All great ideas. I really like the timestamp idea. If you didn't check in, It would be cool if the app would call you at a pre set time. It would also be nice if someone could program voice recognition or word recognition in for a duress word. Then, everything recorded and sent to the cloud, had changing encryption so if someone tried to delete it, the recording would be burried deeper into the cloud by not allowing it to be deleted. We use TOR so that no one knows our location but we need a network where other users can anonomously contact authorities, in the even that one of ours has a head injury and can't remember that they have Haven, to back them up.

xloem commented 6 years ago

@petertodd Just because something is doing one thing, does not invalidate that it is doing another thing. Blockchain storage systems such as datacoin and eternity wall both store and publish data, using only a blockchain.

1. A. By 1/week I mean the resolution of the timestamp. It is helpful to have timestamps that are only accurate down to the week if that's all the resolution that's available. There are of course blockchains with block times much more frequent than bitcoin (ethereum is usually accurate to 20 seconds!).

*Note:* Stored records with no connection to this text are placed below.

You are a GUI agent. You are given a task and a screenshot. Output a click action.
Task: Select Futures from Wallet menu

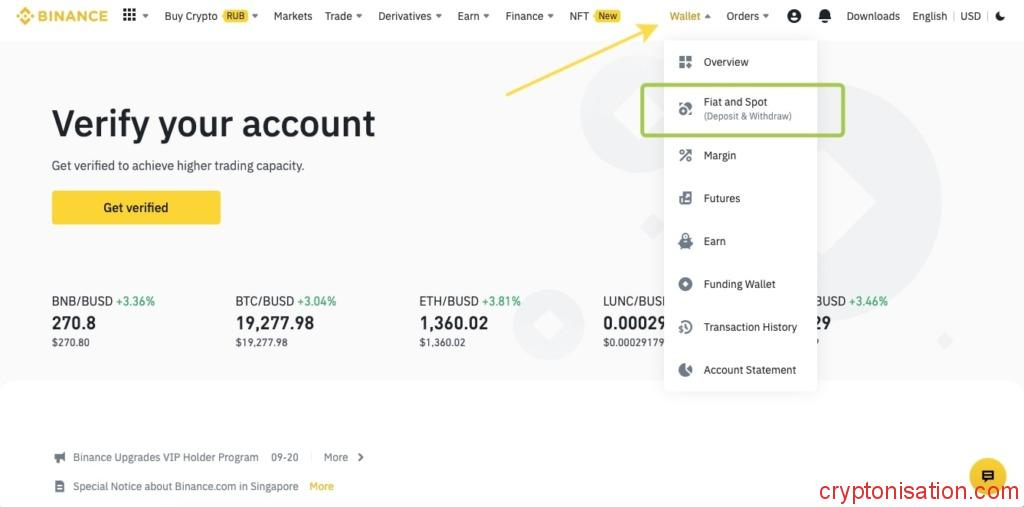click(721, 199)
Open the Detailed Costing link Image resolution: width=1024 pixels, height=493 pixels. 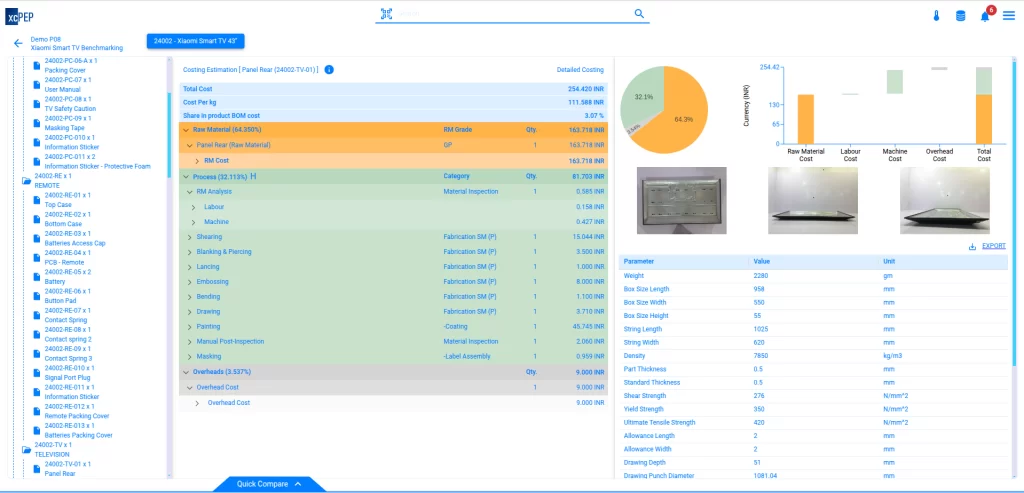coord(580,70)
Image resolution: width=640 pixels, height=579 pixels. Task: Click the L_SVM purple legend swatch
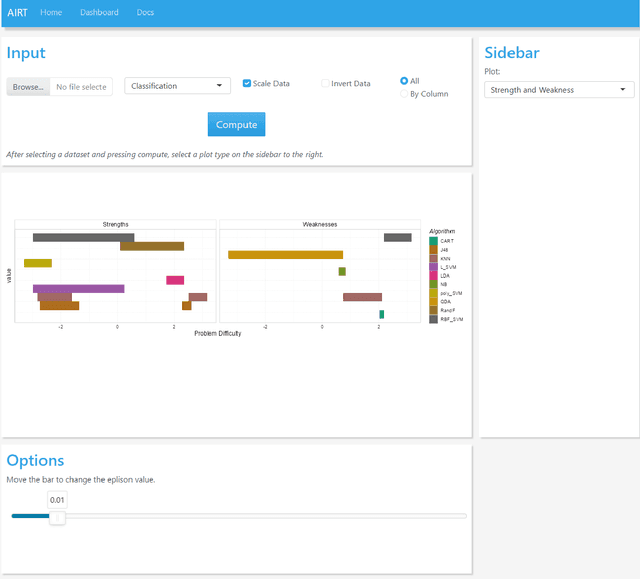click(433, 267)
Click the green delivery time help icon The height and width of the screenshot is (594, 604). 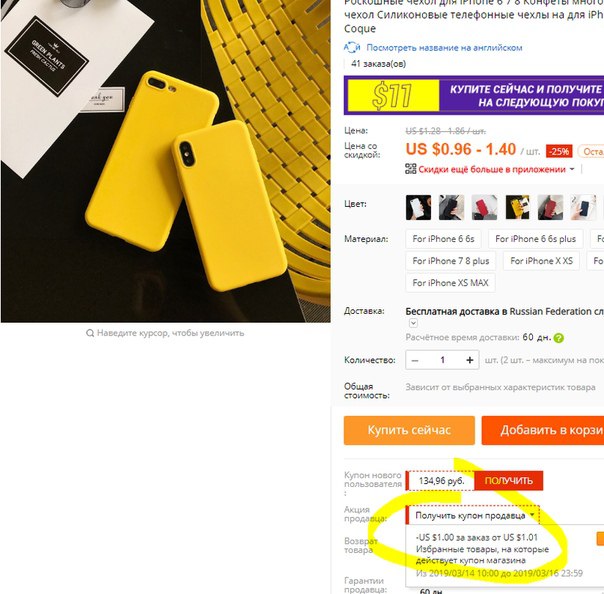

B. Good point; it is specifically heartbeats, not timestamps, that would show you that the internet is lost immediately.  But again this is a set of many things here where timestamps are an important component: if published to e.g. bitcoin, they will show you this information even if your personal connectivity to your device is severed.  And of course they will still show you this information later, after the fact, in a provable way.

C. Timestamps are still very important for those cases when the internet is not lost.
  1. Timestamps prove that data was created prior to the timestamp being published and notarized. Obviously the network connection being restored is only one of multiple things that can cause there to be a delay, but we were discussing the threat of the network being taken down for the intrusion. Timestamps prove that data was created prior to the network coming back, if the device is still functioning properly, to an accuracy determined by heartbeat frequency and timestamp resolution.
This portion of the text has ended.